─── MATERIALS PROVIDED

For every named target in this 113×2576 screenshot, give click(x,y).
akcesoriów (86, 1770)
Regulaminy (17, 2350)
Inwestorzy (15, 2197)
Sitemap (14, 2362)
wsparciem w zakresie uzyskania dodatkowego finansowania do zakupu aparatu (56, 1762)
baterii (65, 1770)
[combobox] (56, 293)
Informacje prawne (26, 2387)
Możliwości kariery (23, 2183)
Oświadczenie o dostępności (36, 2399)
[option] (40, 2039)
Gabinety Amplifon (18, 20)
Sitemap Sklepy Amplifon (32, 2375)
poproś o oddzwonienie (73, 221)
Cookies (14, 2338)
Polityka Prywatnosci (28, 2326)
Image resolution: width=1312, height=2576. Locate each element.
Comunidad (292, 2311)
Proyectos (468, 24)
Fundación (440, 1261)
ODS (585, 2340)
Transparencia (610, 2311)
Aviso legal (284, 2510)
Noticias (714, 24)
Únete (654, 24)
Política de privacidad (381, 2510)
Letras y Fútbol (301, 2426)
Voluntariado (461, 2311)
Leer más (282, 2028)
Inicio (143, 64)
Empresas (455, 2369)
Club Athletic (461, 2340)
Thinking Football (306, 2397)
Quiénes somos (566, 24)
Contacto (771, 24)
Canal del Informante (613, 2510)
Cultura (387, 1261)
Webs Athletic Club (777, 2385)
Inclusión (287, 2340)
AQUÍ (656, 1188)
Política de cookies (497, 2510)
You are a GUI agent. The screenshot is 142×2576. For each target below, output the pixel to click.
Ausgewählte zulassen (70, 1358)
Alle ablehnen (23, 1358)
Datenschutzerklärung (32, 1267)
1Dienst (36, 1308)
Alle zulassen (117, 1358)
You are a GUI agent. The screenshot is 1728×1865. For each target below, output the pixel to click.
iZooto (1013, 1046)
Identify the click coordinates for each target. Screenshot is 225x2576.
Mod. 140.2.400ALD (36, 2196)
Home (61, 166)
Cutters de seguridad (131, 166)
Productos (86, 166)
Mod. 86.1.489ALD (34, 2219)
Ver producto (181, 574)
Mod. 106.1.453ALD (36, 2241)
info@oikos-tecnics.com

──────

▶ **TASK DETAILS**: When a line of the records includes "pixel", that line belongs in the answer.

▶ **ANSWER FOR THIS EXERCISE**:
You are a GUI agent. The screenshot is 142×2576. For each target below, output the pixel to click.
You are a GUI agent. The screenshot is 1728×1865. For each target below, output the pixel to click.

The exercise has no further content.